Several conservative Republicans in Congress downplayed the damage a shutdown will do, saying government employees necessary for protecting airports, borders, ports and the president still will be required to report to their posts. They just won’t be paid.
Barring a last-minute resolution, about 30,000 Homeland Security employees -- 15% of the workforce -- will be told Saturday not to report for work next week.
Staff in offices that run computer systems, contracting and purchases, hiring and financial management will be reduced by 90%, from more than 2,000 to 208 people, according to the department.
Adding to the turmoil, $2.5 billion in grants that flow each year to state and local governments have been at a standstill since the fall, when Congress refused to provide a full year’s funding to Homeland Security.

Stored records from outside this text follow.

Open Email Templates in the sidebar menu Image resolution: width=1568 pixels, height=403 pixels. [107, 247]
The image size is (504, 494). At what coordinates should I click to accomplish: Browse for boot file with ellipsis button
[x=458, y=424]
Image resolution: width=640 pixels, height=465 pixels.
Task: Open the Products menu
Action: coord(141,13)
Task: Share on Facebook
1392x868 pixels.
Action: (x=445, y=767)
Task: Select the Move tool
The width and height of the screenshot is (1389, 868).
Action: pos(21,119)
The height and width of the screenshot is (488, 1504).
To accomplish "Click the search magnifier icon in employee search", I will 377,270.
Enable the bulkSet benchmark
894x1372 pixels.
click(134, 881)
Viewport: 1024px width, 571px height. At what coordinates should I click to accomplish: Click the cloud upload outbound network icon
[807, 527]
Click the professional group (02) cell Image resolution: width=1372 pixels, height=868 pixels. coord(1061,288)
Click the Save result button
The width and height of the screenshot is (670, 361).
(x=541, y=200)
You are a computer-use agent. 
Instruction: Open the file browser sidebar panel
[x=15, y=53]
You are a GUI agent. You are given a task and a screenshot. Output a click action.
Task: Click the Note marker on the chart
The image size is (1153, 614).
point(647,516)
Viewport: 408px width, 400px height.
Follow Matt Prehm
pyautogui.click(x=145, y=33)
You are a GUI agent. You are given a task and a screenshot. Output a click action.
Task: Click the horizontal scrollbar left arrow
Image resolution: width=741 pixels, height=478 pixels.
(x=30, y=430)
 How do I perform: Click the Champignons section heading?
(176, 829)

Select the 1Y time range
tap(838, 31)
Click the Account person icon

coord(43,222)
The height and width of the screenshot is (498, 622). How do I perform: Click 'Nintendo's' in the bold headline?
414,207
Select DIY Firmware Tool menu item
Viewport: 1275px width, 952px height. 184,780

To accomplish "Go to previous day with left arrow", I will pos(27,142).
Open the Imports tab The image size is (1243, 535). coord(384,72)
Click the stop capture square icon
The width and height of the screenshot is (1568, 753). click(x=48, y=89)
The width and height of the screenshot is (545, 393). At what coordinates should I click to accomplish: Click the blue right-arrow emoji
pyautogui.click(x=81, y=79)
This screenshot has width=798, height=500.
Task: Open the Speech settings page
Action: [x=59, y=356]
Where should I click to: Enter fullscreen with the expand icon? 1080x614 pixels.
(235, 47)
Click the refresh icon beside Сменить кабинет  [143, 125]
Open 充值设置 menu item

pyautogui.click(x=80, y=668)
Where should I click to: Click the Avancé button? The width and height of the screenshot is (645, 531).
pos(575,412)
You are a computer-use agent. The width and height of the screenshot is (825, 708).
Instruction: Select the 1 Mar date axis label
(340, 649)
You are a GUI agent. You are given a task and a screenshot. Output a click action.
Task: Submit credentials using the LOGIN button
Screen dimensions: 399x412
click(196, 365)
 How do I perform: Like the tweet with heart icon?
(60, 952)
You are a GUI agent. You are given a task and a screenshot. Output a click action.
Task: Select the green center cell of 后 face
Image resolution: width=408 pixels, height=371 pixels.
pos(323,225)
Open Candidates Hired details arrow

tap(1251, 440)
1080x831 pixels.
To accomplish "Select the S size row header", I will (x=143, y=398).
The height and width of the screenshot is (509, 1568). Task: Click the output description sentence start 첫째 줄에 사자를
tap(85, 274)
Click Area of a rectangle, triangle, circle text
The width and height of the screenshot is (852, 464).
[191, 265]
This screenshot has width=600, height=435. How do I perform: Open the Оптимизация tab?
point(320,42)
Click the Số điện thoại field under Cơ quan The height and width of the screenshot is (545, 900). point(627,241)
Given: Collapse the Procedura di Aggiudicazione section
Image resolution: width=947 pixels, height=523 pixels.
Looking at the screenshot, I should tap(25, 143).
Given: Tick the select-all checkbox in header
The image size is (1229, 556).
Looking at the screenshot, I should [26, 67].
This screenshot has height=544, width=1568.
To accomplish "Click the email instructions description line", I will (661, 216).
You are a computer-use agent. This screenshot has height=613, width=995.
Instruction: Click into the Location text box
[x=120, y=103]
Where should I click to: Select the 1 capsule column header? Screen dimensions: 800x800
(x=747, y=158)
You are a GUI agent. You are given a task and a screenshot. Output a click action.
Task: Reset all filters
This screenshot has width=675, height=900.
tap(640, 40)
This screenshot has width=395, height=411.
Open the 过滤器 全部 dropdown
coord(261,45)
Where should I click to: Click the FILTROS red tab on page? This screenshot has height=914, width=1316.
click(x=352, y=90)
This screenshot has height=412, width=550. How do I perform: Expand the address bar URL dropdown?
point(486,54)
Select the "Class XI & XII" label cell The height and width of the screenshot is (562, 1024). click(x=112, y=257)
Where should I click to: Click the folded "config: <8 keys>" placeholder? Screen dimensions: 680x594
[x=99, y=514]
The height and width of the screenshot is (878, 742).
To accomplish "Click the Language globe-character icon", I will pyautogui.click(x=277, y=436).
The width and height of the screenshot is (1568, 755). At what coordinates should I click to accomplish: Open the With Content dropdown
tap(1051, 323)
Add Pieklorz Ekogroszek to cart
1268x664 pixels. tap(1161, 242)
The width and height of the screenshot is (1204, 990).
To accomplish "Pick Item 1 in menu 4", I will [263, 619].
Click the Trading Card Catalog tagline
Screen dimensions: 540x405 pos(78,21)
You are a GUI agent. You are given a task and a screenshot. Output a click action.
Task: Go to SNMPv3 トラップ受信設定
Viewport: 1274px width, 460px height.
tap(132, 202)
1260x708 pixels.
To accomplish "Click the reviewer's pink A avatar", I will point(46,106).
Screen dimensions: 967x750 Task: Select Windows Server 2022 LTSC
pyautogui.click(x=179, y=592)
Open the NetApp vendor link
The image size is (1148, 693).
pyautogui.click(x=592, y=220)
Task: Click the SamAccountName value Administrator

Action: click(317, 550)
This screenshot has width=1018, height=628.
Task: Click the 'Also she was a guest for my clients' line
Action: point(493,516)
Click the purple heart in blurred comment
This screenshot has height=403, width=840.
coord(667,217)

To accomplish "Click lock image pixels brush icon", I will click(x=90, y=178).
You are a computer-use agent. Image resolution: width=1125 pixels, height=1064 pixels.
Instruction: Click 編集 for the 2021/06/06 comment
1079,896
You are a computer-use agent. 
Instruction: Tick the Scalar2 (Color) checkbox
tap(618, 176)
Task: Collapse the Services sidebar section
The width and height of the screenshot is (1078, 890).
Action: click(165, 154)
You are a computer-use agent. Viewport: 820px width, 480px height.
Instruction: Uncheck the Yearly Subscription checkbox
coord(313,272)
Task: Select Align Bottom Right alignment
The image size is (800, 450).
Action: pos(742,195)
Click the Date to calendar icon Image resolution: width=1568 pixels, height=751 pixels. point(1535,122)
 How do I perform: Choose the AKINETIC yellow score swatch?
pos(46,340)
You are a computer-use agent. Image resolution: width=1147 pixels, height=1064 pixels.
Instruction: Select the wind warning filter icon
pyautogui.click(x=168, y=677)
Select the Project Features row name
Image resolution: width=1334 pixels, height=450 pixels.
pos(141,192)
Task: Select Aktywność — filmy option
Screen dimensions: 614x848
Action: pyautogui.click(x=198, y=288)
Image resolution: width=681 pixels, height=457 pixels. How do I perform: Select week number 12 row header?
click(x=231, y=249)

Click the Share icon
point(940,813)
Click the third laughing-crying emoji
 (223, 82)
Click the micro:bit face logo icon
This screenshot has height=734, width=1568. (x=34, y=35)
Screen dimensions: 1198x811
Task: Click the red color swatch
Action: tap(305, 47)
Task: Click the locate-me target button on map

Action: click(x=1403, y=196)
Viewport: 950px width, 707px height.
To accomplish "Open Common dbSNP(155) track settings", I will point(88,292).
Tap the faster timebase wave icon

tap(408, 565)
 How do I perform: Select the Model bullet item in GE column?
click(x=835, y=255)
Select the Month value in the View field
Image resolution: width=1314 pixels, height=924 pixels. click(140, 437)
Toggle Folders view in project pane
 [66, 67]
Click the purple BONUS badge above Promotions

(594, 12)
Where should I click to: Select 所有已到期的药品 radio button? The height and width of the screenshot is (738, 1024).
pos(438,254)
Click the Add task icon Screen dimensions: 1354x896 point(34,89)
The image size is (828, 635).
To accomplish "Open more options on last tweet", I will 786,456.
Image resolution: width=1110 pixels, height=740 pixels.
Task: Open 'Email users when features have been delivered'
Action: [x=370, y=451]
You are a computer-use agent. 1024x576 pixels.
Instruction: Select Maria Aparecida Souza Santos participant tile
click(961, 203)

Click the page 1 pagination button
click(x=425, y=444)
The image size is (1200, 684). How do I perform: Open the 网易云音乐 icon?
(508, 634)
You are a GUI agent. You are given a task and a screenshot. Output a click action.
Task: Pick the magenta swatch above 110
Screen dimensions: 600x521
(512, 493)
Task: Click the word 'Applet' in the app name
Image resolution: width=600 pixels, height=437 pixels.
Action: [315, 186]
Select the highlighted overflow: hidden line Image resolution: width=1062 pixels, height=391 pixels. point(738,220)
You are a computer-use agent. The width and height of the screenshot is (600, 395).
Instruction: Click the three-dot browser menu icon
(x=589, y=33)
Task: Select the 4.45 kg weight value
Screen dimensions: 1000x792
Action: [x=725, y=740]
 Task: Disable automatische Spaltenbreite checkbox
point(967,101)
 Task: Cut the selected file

The grants allow local police and fire departments and other first responders to upgrade equipment and pay for training to respond to major disasters and terror attacks.
Homeland Security Secretary Jeh Johnson spent most of the week racing from news conferences to Capitol Hill, warning that a shutdown would weaken national security and affect thousands of families.
Johnson called it “disruptive and demoralizing” to ask front-line agents and officers to work without pay.
“These working men and women depend on biweekly paychecks to make ends meet for themselves and their families,” Johnson wrote in a letter to House Speaker John A. Boehner (R-Ohio) and Senate Majority Leader Mitch McConnell (R-Ky.), as well as top Democrats in each chamber, Rep. Nancy Pelosi (D-San Francisco) and Sen. Harry Reid (D-Nev.).
“Even worse for our people are the public statements by some that make light of a shutdown,” Johnson added.
The starting salary for Border Patrol agents is between $28,000 and $35,000 per year, depending on experience, according to Shawn Moran, vice president of the union that represents Border Patrol agents.
“Financially not knowing when your next paycheck is going to come, that is quite an impact,” Moran said.